When the merchant opens the portal inside the editor, the iframe loads the editor build of the web components and the portal needs to advertise its blocks and routes. Detect the editor (e.g. by checking window.parent !== window or a URL flag), load the right web component bundle, and call setupEditorMode:
// src/main.ts — editor-aware
import {
  provideContext,
  registerBlock,
  createThemeState,
  createRouterService,
  ThemeStateContext,
  RouterServiceContext,
} from "@juo/blocks";
import { setupEditorMode } from "@juo/blocks/editor";

const isEditor = window.parent !== window;

if (isEditor) {
  await import("@juo/blocks/web-components/editor");
} else {
  await import("@juo/blocks/web-components/runtime");
}

const root = document.querySelector("juo-context-root") as HTMLElement;

// ... register blocks and provide services ...

const themeState = createThemeState({
  resolve: (surface, path) => editor.requestThemeState(surface, path),
  upsertState: (surface, path, blocks) => editor.upsertThemeState(surface, path, blocks),
});
provideContext(root, ThemeStateContext, themeState);

const routerService = createRouterService();
provideContext(root, RouterServiceContext, routerService);

if (isEditor) {
  const cleanup = await setupEditorMode({ routerService, themeState });
  window.addEventListener("beforeunload", cleanup);
}
setupEditorMode:
  • Serializes every registered block (name, group, schema, initial value, presets, locales) and sends it to the editor.
  • Reports the portal’s routes from routerService.getPages().
  • Subscribes to incoming editor messages (selection, prop updates, theme state changes, translation overrides) and applies them to the local ThemeState.
It returns a cleanup function — call it on teardown.

Preset previews with useBridge

The editor’s block picker shows presets for each block (see Blocks → Presets).

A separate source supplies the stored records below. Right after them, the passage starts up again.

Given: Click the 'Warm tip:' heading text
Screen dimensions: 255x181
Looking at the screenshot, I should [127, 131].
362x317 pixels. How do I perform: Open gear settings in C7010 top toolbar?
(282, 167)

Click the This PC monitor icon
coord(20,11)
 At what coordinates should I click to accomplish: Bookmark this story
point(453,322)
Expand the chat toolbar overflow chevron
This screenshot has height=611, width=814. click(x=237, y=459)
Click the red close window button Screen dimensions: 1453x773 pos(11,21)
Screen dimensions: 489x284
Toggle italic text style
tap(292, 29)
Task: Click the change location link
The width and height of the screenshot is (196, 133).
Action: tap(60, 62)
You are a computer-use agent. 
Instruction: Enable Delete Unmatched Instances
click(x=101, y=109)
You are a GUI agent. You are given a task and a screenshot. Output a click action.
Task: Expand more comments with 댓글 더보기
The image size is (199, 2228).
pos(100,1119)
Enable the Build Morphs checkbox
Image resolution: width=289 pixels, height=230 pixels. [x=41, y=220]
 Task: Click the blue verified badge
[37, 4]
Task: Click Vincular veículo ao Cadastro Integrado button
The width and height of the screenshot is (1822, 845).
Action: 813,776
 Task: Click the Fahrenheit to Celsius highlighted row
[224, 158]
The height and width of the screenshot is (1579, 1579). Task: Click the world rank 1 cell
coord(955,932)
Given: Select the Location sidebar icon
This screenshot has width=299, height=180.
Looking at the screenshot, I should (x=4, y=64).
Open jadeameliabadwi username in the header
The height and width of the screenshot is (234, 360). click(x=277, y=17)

When the merchant hovers a preset, the editor sends a SET_BLOCK_PRESET message and the matching block can render a preview without committing. A block opts into preset previews using useBridge from its framework adapter:
<!-- Vue -->
<script setup lang="ts">
import { useBridge } from "@juo/blocks/vue";
import { ref } from "vue";

const previewProps = ref<MyProps | null>(null);

useBridge<typeof MyBlock["presets"]>({
  onPresetChange(preset) {
    previewProps.value = preset?.state.props ?? null;
  },
});
</script>
// React
import { useState } from "react";
import { useBridge } from "@juo/blocks/react";

function MyBlock() {
  const [previewProps, setPreviewProps] = useState<MyProps | null>(null);

  useBridge<typeof MyBlock["presets"]>({
    onPresetChange(preset) {
      setPreviewProps(preset?.state.props ?? null);
    },
  });
}
// Preact
import { useState } from "preact/hooks";
import { useBridge } from "@juo/blocks/preact";

function MyBlock() {
  const [previewProps, setPreviewProps] = useState<MyProps | null>(null);

  useBridge<typeof MyBlock["presets"]>({
    onPresetChange(preset) {
      setPreviewProps(preset?.state.props ?? null);
    },
  });
}
useBridge is a no-op outside the editor — isEditorMode returns false and onPresetChange never fires. You can ship the same block to both modes without branching.

Folder layout

A typical portal package looks like:
src/
  main.ts                  ← entry: register blocks, provide services, setup editor
  blocks/
    HomePage/index.ts      ← defineBlock + renderer
    Button/index.ts
    SubscriptionCard/index.ts
  services/
    router.ts              ← the concrete RouterService
  index.html
Keep defineBlock calls in their own folder per block — each block is self-contained, and registerBlock is the only thing that needs to touch them all.